_INSTRUCTIONS TO FOLLOW_
From the rows below, extract each line that contains the string "Select". Matches must have the same capitalization.

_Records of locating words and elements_
○ ○ ○ ○

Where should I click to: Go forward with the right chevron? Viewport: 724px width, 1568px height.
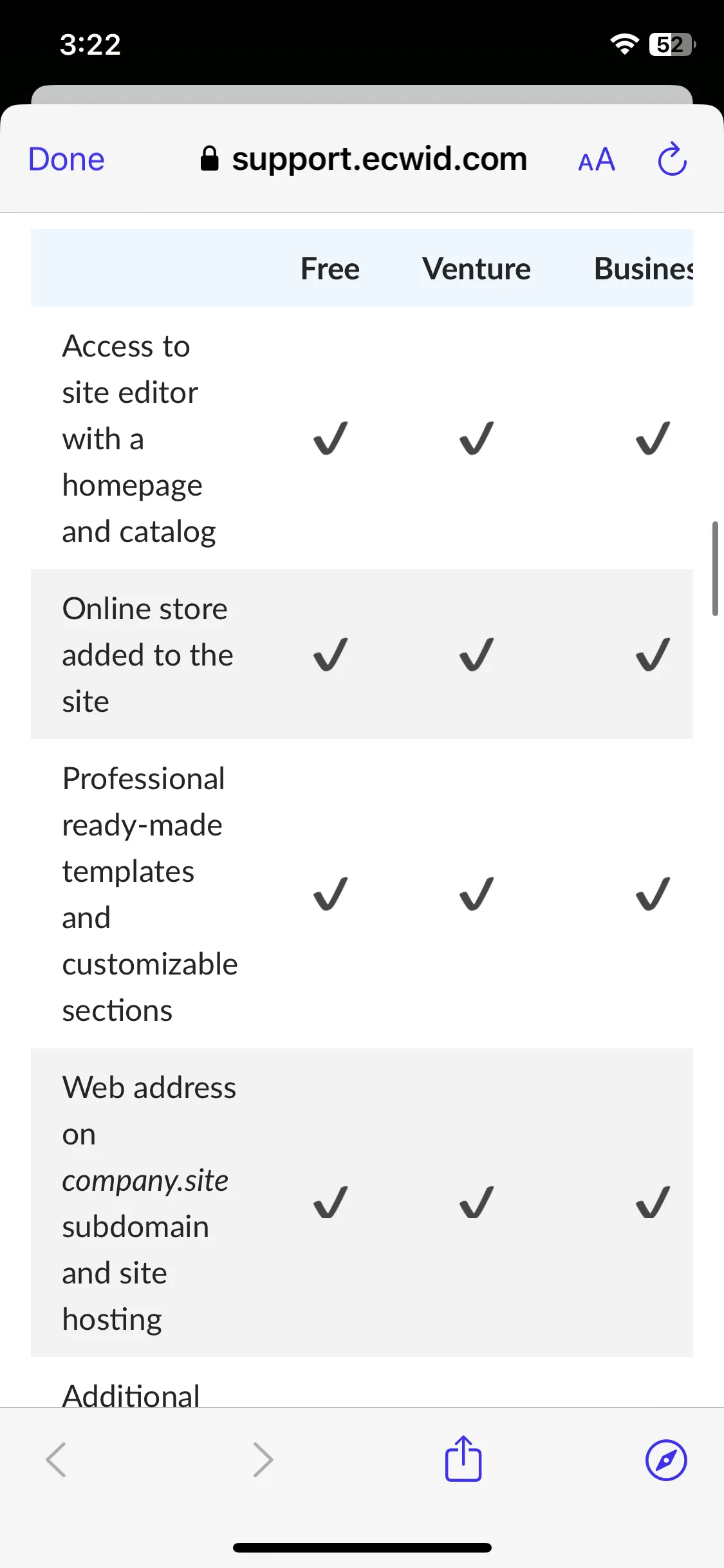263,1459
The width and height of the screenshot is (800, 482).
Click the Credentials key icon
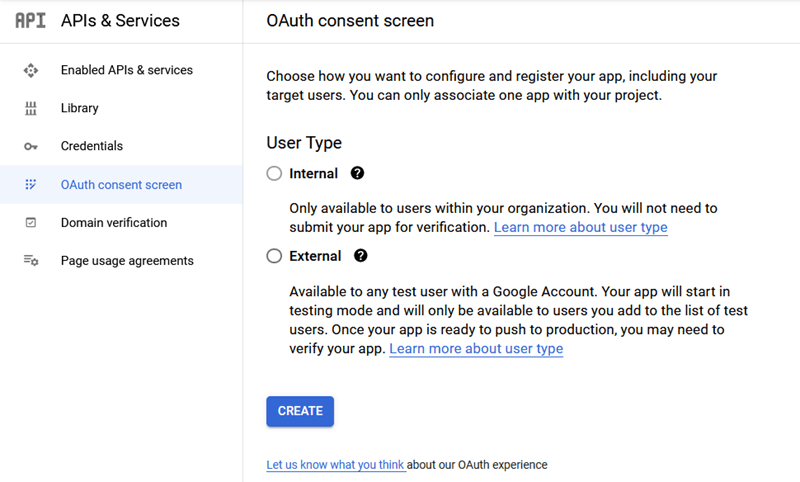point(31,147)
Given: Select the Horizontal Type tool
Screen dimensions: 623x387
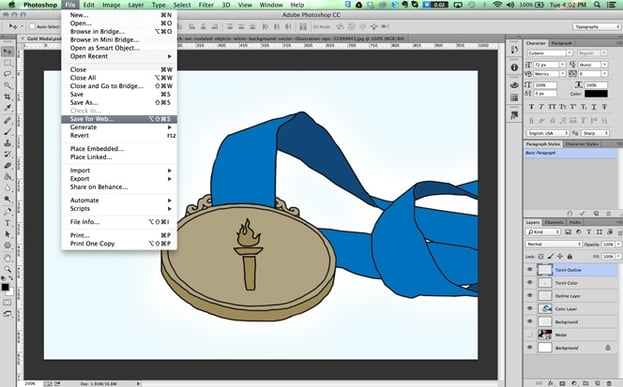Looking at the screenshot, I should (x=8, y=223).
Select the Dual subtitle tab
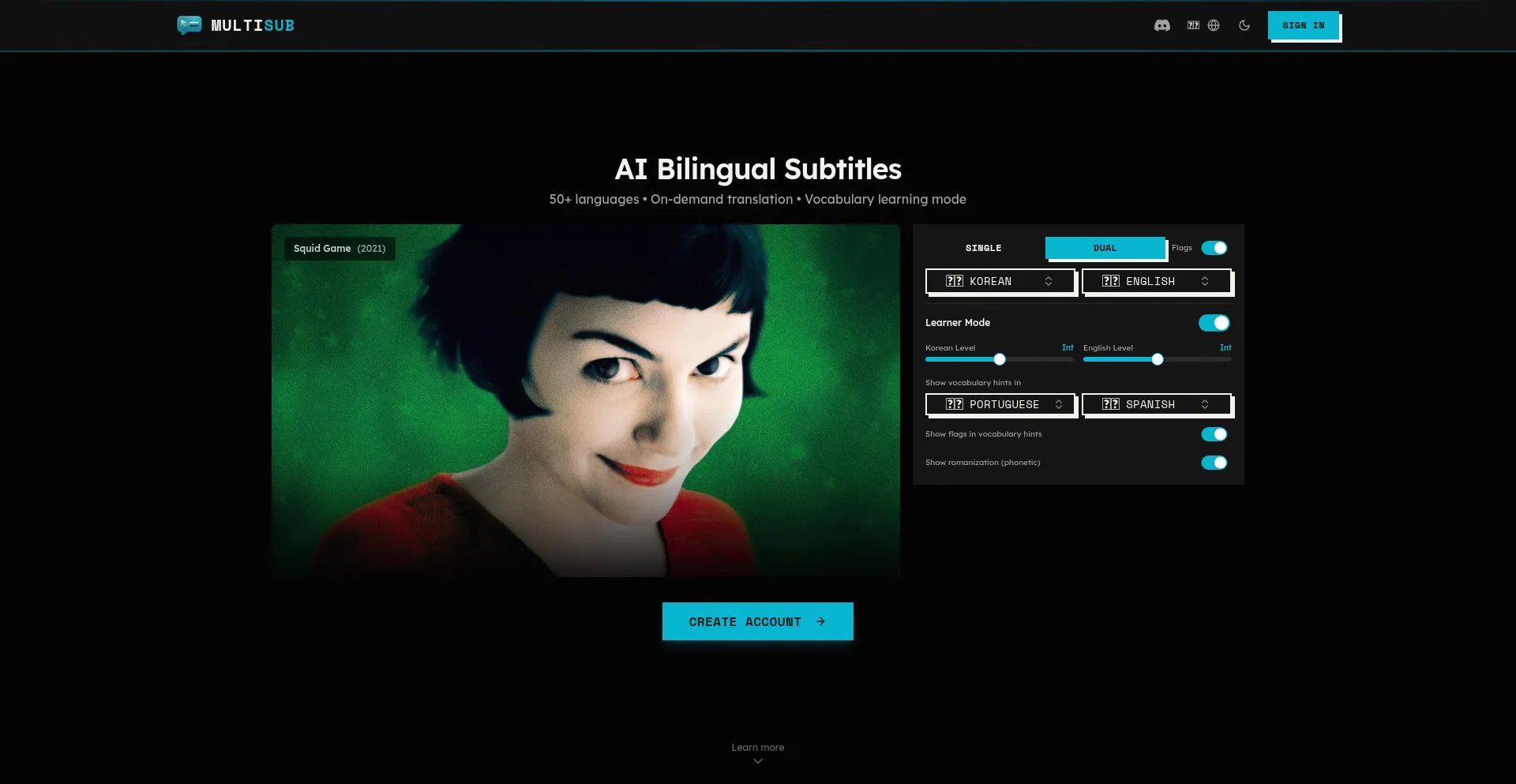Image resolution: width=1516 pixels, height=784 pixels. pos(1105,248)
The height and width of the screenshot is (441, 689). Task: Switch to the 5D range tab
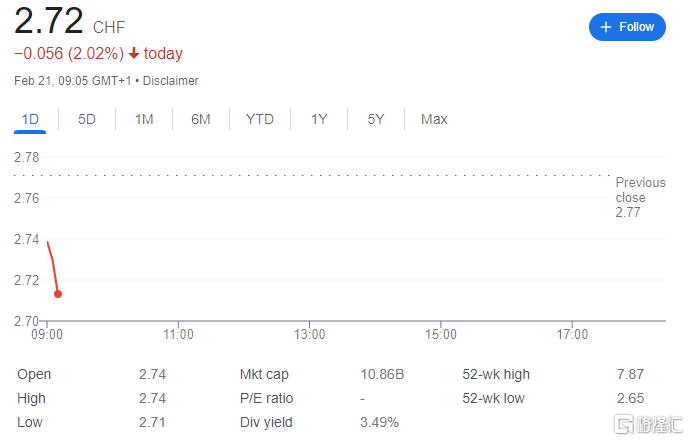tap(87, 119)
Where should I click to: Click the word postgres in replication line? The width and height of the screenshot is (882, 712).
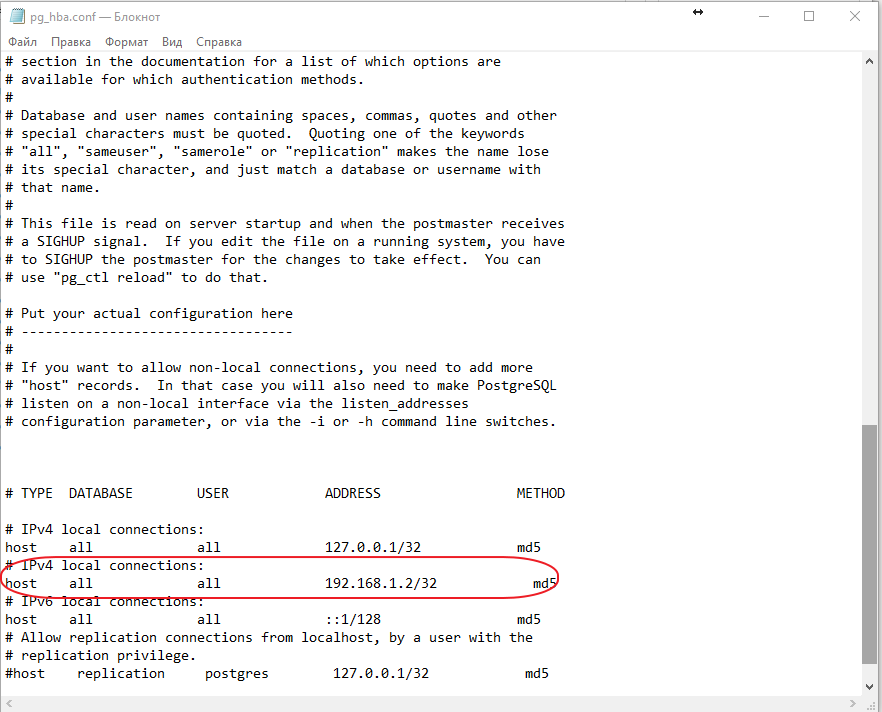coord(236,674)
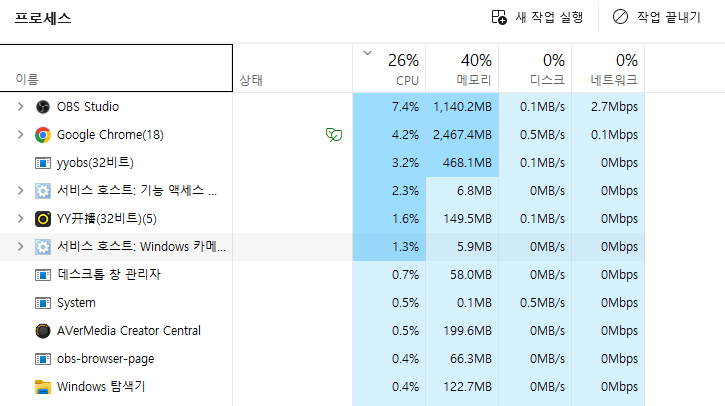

○ ○ ○ ○

_SOLUTION FOR THIS TASK_
Given: Select the Horizontal Type tool
Select the Dual subtitle tab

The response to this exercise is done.